I am sorry if I left my question a bit vague. Well its not assumed that it is Linear in the definition.The second equation is sort of how the Derivative is defined which is got by the limit based one which I am sure you know of. –  Vishesh Aug 30 '12 at 12:07

4 Answers 4

up vote 2 down vote accepted

There are basically two popular approaches to differentiability, in high dimension.

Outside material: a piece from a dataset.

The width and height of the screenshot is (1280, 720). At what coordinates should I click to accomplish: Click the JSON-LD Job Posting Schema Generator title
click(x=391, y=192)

Let us consider a map $f \colon \mathbb{R}^n \to \mathbb{R}$ and a point $c \in \mathbb{R}$. The case of a vector-valued function is slightly more involved.

  1. The function $f$ is differentiable at $c$ if the partial derivatives $$\frac{\partial f}{\partial x_1}(c),\ldots,\frac{\partial f}{\partial x_n}(c)$$ exist and moreover $$f(x)=f(c)+\sum_{j=1}^n \frac{\partial f}{\partial x_j}(c)h_j + o(\|h\|)$$ as $h \to 0$. In this case, the map $$f'(c) \colon h \mapsto \left\langle \begin{pmatrix} \partial f(c)/\partial x_1 \\ \vdots \\ \partial f(c)/\partial x_n \end{pmatrix} \mid \begin{pmatrix} h_1 \\ \vdots \\ h_n \end{pmatrix}\right\rangle = \sum_{j=1}^n \frac{\partial f}{\partial x_j}(c)h_j$$ is the derivative of $f$ at $c$.
  2. The function $f$ is differentiable at $c$ if there exists a (continuous) linear map $f'(c) \colon \mathbb{R}^n \to \mathbb{R}$ such that $$f(x)=f(c)+f'(c)h + o(\|h\|)$$ as $h \to 0$. In this case, the derivative is $f'(c)$.

As you can see, the linearity of $f'(c)$ is inside the definition 2. In case 1. it is immediate to check that $f'(c)$ is linear.

The second definition can be given in infinite-dimensional normed spaces, where also the continuity of linear maps is not for free. Definition 1. is confined to finite-dimensional normed spaces.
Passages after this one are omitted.